Als sie vor dem Ausstellungssaal angekommen waren, hatten sich dort schon ein paar Leute eingefunden, die ebenfalls auf den Einlass warteten. Punkt 19 Uhr wurden die Türen geöffnet. Ein freundlicher Herr nahm die Karten entgegen und reichte jedem eine Broschüre zu den einzelnen Ausstellungsstücken. Cole betrachtete die kleine Broschüre und schaute auf die letzte Seite, wo einige Angaben über den Künstler Janny Aroso gemacht wurden.

"So ein Zufall," meinte er und zeigte Phoebe die letzte Seite. "Aroso hat doch tatsächlich für die Deacon Fabrik gearbeite, und als er unbedingt Künstler werden wollte haben sie ihm netterweise ihren Schrott zur Verfügung gestellt."

"Naja, so sieht es aber auch aus," meinte Phoebe und blieb vor einem Werk stehen, dass aussah, wie ein zusammengesuchtes Sammelsurium aus Metallschrottteilen. "Was soll das bloß darstellen? Steht etwas dazu in der Broschüre?"

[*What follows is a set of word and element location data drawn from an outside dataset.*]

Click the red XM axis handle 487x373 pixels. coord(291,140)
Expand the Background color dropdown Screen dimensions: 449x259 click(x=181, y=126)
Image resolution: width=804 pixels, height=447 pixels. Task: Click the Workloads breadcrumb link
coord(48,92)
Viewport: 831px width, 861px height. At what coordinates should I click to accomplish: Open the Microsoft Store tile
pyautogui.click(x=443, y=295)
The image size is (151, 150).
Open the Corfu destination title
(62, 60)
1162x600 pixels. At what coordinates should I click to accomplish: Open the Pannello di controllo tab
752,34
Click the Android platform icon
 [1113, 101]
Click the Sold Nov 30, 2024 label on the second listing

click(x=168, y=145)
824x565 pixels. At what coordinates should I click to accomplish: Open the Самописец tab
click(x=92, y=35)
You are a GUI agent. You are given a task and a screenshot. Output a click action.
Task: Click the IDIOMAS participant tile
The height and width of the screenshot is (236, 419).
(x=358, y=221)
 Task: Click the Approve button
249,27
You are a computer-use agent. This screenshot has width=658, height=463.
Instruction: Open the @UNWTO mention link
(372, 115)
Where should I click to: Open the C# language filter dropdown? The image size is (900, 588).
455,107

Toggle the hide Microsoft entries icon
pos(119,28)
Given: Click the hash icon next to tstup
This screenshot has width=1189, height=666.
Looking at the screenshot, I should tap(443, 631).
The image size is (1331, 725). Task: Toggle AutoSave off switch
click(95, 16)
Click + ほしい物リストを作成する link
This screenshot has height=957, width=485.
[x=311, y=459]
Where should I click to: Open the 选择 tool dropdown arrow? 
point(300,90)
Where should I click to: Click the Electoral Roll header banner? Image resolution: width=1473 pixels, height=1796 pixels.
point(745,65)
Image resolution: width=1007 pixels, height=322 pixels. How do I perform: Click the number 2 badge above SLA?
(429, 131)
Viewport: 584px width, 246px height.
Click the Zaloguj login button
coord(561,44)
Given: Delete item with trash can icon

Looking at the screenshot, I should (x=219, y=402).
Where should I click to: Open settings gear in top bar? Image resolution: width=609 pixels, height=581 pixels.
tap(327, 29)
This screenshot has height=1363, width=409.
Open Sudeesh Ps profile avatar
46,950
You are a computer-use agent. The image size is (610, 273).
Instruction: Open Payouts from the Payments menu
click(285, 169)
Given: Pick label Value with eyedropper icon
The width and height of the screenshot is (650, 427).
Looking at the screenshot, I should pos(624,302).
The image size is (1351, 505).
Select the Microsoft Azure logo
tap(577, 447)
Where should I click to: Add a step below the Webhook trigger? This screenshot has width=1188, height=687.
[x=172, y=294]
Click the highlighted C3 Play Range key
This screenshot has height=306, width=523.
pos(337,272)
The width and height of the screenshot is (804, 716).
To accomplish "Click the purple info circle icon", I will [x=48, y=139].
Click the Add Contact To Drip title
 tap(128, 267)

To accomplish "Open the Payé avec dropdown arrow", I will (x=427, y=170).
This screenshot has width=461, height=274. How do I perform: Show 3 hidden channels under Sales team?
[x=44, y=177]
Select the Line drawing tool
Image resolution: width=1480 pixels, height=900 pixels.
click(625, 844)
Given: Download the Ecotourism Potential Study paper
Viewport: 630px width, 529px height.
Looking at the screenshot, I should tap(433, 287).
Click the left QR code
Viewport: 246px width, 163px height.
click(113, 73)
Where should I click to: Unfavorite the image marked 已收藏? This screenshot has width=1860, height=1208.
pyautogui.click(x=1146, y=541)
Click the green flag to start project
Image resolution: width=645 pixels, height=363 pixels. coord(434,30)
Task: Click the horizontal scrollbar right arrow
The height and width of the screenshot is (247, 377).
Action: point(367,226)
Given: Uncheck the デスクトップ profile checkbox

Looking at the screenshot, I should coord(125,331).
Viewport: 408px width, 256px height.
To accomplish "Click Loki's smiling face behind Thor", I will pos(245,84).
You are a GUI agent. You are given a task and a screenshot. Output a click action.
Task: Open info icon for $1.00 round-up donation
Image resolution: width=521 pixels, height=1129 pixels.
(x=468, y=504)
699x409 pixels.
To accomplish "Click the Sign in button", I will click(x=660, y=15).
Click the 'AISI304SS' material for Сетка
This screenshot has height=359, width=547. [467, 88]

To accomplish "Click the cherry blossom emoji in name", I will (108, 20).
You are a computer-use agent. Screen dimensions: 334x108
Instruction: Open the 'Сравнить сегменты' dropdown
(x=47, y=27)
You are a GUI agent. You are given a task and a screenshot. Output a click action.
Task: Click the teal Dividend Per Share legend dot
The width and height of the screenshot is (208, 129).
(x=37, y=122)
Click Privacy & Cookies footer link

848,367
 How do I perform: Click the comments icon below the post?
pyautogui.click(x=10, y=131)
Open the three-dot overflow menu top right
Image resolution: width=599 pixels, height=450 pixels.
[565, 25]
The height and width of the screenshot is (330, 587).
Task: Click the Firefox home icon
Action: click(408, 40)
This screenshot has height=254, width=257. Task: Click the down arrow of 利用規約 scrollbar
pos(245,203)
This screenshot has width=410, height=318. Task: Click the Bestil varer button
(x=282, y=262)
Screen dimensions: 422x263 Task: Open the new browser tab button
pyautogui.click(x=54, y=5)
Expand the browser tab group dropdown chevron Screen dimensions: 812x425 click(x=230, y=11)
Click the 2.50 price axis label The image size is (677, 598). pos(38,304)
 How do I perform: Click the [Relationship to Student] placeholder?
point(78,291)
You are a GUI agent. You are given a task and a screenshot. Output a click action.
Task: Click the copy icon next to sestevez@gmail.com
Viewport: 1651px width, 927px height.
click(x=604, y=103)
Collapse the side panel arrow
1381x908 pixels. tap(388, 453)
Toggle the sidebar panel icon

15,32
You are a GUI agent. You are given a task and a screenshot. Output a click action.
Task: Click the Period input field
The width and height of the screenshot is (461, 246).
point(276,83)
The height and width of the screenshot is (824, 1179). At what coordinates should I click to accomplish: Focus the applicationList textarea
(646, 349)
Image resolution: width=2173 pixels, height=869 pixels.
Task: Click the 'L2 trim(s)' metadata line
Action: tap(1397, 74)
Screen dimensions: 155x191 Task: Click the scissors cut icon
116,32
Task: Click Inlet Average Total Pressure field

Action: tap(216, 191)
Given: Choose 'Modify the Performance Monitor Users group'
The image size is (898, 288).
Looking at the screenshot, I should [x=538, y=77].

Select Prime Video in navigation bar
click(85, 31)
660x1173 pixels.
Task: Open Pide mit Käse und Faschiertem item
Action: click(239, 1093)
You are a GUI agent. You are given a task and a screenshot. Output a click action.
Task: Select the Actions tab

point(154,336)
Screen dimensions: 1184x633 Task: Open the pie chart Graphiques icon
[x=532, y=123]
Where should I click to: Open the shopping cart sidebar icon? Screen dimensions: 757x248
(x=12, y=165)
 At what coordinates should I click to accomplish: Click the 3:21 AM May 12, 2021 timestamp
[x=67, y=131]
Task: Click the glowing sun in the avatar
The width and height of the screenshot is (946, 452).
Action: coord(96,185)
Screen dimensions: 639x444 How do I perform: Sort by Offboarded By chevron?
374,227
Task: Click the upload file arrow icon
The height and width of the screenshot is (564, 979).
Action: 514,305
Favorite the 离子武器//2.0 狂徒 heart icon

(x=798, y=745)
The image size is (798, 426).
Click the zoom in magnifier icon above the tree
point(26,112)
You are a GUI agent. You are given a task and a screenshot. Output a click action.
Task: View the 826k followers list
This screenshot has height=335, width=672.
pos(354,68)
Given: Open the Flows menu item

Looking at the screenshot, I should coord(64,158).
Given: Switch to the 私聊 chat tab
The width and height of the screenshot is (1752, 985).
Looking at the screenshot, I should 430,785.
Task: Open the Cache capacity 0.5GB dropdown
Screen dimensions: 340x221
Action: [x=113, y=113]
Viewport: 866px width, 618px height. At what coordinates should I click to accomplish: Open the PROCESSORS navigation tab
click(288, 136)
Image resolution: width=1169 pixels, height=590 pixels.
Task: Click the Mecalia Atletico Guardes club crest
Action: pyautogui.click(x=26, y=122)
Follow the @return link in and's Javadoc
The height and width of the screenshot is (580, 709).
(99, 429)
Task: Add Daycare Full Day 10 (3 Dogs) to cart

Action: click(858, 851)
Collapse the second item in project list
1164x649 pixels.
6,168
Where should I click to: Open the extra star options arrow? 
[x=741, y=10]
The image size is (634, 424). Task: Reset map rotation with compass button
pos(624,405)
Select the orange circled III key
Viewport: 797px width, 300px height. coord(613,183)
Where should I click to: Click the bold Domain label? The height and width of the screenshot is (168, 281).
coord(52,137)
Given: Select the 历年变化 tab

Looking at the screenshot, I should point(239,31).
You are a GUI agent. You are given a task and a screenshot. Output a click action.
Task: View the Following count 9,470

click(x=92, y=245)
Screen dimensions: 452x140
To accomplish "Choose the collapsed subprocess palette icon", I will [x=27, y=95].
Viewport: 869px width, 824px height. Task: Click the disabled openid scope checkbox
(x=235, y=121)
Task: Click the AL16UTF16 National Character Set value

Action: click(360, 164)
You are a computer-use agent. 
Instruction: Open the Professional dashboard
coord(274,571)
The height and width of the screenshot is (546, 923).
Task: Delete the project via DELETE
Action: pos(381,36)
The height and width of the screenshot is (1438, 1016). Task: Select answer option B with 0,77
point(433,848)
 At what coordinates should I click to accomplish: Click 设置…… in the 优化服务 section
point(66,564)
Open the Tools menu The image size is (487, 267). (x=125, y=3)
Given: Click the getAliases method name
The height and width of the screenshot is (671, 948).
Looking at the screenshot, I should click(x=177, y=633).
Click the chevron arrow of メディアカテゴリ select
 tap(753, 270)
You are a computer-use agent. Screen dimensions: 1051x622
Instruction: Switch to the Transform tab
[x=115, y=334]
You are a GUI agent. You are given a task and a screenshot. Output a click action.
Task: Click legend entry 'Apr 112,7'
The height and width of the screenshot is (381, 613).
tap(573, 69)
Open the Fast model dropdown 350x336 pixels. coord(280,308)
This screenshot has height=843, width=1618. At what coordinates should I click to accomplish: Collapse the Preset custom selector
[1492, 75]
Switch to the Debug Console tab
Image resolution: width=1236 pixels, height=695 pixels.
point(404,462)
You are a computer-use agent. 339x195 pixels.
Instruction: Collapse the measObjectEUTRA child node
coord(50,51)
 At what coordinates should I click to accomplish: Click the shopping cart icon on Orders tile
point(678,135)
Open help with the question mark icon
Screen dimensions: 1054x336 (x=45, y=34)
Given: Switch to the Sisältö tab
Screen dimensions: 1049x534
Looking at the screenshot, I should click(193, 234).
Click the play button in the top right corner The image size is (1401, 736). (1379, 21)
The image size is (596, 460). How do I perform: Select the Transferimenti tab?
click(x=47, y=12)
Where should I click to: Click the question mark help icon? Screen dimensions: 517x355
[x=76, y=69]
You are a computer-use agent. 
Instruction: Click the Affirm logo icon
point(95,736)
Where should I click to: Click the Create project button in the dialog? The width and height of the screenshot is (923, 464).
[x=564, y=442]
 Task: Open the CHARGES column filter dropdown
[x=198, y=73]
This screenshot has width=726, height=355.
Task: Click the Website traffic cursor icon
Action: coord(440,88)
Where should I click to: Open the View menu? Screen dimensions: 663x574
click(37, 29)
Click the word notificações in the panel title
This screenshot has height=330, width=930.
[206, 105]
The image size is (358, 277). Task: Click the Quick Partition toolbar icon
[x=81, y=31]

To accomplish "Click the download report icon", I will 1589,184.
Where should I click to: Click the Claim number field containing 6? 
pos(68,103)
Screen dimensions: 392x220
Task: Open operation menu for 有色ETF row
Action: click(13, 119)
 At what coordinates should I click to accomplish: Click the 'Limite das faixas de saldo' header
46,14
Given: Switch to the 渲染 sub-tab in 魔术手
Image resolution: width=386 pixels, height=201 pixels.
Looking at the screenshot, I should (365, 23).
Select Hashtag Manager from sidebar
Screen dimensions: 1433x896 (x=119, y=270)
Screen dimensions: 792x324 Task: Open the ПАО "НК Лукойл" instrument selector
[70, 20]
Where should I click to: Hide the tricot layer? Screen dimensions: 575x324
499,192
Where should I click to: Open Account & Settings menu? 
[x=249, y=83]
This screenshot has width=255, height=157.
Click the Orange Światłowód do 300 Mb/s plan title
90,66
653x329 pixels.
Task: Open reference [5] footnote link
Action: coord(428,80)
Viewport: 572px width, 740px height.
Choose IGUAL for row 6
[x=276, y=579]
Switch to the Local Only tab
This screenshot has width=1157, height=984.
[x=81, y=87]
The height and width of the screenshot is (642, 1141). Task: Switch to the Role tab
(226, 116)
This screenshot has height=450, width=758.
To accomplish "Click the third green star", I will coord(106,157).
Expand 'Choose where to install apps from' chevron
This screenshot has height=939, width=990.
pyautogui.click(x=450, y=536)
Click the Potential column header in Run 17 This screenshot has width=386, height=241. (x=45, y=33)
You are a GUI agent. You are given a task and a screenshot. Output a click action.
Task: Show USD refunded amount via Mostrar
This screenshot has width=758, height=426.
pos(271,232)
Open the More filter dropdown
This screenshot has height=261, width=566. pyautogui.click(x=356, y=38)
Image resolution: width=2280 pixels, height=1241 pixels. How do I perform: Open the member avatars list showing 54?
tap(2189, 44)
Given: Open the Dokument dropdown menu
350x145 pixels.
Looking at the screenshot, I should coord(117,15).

"Der Arbeiter im 21. Jahrhundert." las Cole vor und schaute sich das Werk zweifelnd an.

"Wo ist denn da der Arbeiter?" Fragte Phoebe und ging um das Kunstwerk herum.

"Wahrscheinlich unter dem Schrotthaufen." Mutmaßte Cole.

Phoebe musste lachen und sah sich nach dem nächsten Werk um. Es handelte sich um ein Drahtgestell mit eingebauten Türgriffen. "Verschlossene Türen. Über die Verzweiflung, wenn einem kein Weg mehr offen steht. Wie poetisch, man muss nur die richtigen Einfälle haben, um seinen Schrott zu verkaufen."

"Schon praktisch." Stimmte ihm Phoebe zu. "Man häuft einfach etwas Müll übereinander und wird dadurch steinreich, fragt sich nur wer so blöd ist und dafür Geld ausgibt."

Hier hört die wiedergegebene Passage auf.